Desde logo, Musk pretende que a Tesla marque presença em todos os principais segmentos do mercado, inclusive no dos SUV, pick-up, camiões e autocarros. Naturalmente, sempre com veículos animados por motores eléctricos e isentos de emissões poluentes. À partida, as primeiras propostas da marca neste domínio serão reveladas já em 2017.

A condução autónoma pretende ser outras das mais fortes apostas da Tesla. Tanto para os automóveis ligeiros como para os veículos pesados, de mercadorias ou de passageiros. O plano é garantir, a curto prazo, que os sistemas de condução autónoma conseguem ser, pelo menos, dez vezes mais seguros do que a própria condução humana.

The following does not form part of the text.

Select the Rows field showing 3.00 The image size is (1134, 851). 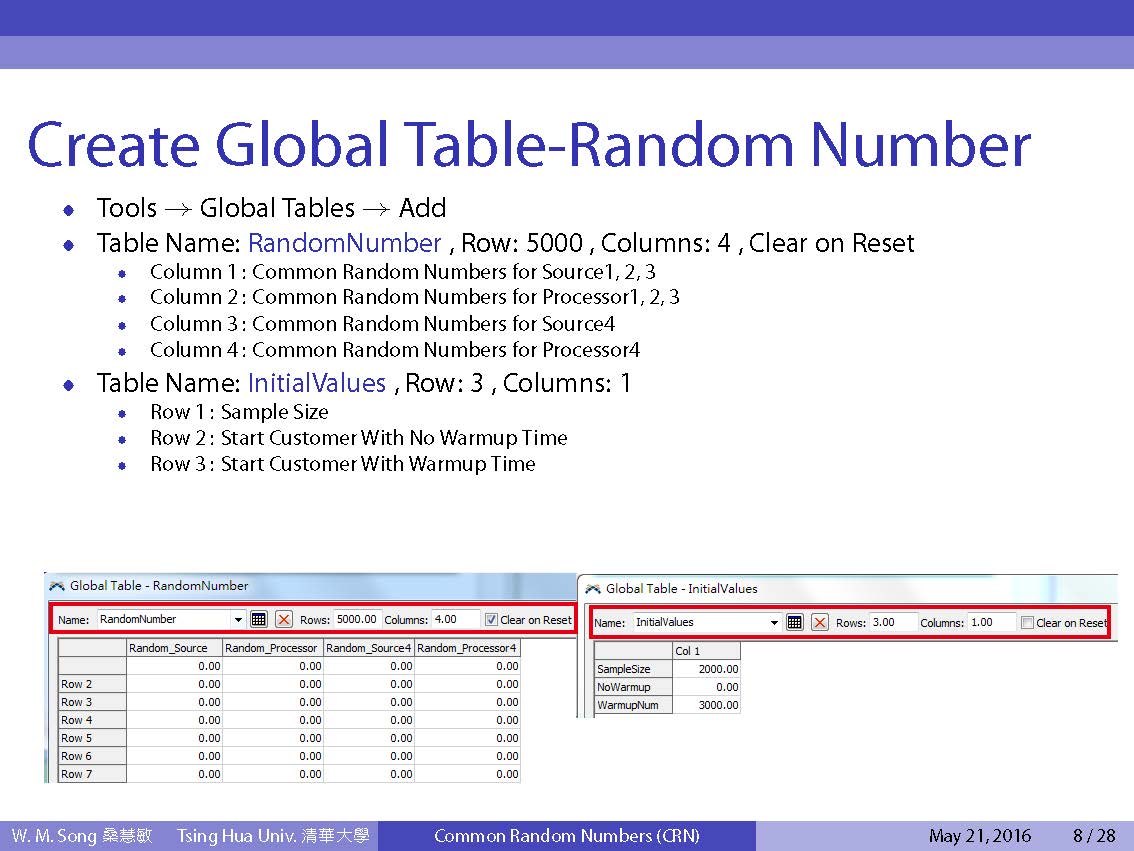click(891, 622)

E nem os serviços de mobilidade foram esquecidos. Nomeadamente a partilha de veículos. Por um lado, Musk pretende criar uma fórmula que permita aos próprios proprietários de um Tesla disponibilizarem o seu automóvel para utilização alheia, através de uma simples aplicação para smartphones. Por outro, a Tesla, ela mesma, irá criar uma frota de veículos para utilização partilhada, sobretudo nas cidades em que a procura exceda a oferta, assim se tornando numa concorrente da Uber e empresas afins.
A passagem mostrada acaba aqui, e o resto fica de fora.